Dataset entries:

↓

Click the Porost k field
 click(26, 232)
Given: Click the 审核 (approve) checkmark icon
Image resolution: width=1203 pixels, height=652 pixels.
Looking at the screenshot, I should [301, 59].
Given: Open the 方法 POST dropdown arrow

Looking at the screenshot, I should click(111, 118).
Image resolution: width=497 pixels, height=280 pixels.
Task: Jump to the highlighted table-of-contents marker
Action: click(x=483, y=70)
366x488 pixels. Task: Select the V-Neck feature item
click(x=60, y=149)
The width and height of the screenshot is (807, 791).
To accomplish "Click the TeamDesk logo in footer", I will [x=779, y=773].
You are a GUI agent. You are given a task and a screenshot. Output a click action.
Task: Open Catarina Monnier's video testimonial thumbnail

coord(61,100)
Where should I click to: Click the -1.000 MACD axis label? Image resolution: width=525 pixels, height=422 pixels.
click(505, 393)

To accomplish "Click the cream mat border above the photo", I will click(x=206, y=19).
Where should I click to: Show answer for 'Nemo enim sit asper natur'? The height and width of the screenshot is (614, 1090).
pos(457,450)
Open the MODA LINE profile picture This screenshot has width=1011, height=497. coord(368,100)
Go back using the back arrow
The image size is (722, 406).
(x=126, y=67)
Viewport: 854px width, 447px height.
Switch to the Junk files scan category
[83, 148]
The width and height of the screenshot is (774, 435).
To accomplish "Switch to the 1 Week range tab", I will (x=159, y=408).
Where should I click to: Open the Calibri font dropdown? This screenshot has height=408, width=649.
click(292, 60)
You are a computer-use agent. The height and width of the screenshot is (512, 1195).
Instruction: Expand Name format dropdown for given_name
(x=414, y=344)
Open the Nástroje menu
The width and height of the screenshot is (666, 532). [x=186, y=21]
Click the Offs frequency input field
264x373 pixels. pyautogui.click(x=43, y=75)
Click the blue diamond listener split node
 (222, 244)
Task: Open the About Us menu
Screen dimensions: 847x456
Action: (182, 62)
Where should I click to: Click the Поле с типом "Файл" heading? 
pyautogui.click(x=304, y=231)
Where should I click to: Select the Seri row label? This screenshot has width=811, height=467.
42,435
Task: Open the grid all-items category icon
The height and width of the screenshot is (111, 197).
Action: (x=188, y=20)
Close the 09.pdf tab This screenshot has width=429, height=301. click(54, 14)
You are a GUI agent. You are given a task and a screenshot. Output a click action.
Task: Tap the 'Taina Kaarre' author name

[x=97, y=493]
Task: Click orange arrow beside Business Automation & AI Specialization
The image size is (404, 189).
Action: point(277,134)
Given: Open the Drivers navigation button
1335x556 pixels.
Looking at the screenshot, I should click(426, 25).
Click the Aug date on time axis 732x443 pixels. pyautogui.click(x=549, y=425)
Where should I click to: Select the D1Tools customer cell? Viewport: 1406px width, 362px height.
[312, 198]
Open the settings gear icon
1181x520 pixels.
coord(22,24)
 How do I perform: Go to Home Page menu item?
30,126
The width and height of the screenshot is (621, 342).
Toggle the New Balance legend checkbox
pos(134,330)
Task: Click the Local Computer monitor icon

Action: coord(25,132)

↑

Write each line above out exactly.

Click the Porost k field
 click(26, 232)
Given: Click the 审核 (approve) checkmark icon
Image resolution: width=1203 pixels, height=652 pixels.
Looking at the screenshot, I should [301, 59].
Given: Open the 方法 POST dropdown arrow

Looking at the screenshot, I should click(111, 118).
Image resolution: width=497 pixels, height=280 pixels.
Task: Jump to the highlighted table-of-contents marker
Action: click(x=483, y=70)
366x488 pixels. Task: Select the V-Neck feature item
click(x=60, y=149)
The width and height of the screenshot is (807, 791).
To accomplish "Click the TeamDesk logo in footer", I will [x=779, y=773].
You are a GUI agent. You are given a task and a screenshot. Output a click action.
Task: Open Catarina Monnier's video testimonial thumbnail

coord(61,100)
Where should I click to: Click the -1.000 MACD axis label? Image resolution: width=525 pixels, height=422 pixels.
click(505, 393)

To accomplish "Click the cream mat border above the photo", I will click(x=206, y=19).
Where should I click to: Show answer for 'Nemo enim sit asper natur'? The height and width of the screenshot is (614, 1090).
pos(457,450)
Open the MODA LINE profile picture This screenshot has width=1011, height=497. coord(368,100)
Go back using the back arrow
The image size is (722, 406).
(x=126, y=67)
Viewport: 854px width, 447px height.
Switch to the Junk files scan category
[83, 148]
The width and height of the screenshot is (774, 435).
To accomplish "Switch to the 1 Week range tab", I will (x=159, y=408).
Where should I click to: Open the Calibri font dropdown? This screenshot has height=408, width=649.
click(292, 60)
You are a computer-use agent. The height and width of the screenshot is (512, 1195).
Instruction: Expand Name format dropdown for given_name
(x=414, y=344)
Open the Nástroje menu
The width and height of the screenshot is (666, 532). [x=186, y=21]
Click the Offs frequency input field
264x373 pixels. pyautogui.click(x=43, y=75)
Click the blue diamond listener split node
 (222, 244)
Task: Open the About Us menu
Screen dimensions: 847x456
Action: (182, 62)
Where should I click to: Click the Поле с типом "Файл" heading? 
pyautogui.click(x=304, y=231)
Where should I click to: Select the Seri row label? This screenshot has width=811, height=467.
42,435
Task: Open the grid all-items category icon
The height and width of the screenshot is (111, 197).
Action: (x=188, y=20)
Close the 09.pdf tab This screenshot has width=429, height=301. click(54, 14)
You are a GUI agent. You are given a task and a screenshot. Output a click action.
Task: Tap the 'Taina Kaarre' author name

[x=97, y=493]
Task: Click orange arrow beside Business Automation & AI Specialization
The image size is (404, 189).
Action: point(277,134)
Given: Open the Drivers navigation button
1335x556 pixels.
Looking at the screenshot, I should click(426, 25).
Click the Aug date on time axis 732x443 pixels. pyautogui.click(x=549, y=425)
Where should I click to: Select the D1Tools customer cell? Viewport: 1406px width, 362px height.
[312, 198]
Open the settings gear icon
1181x520 pixels.
coord(22,24)
 How do I perform: Go to Home Page menu item?
30,126
The width and height of the screenshot is (621, 342).
Toggle the New Balance legend checkbox
pos(134,330)
Task: Click the Local Computer monitor icon

Action: coord(25,132)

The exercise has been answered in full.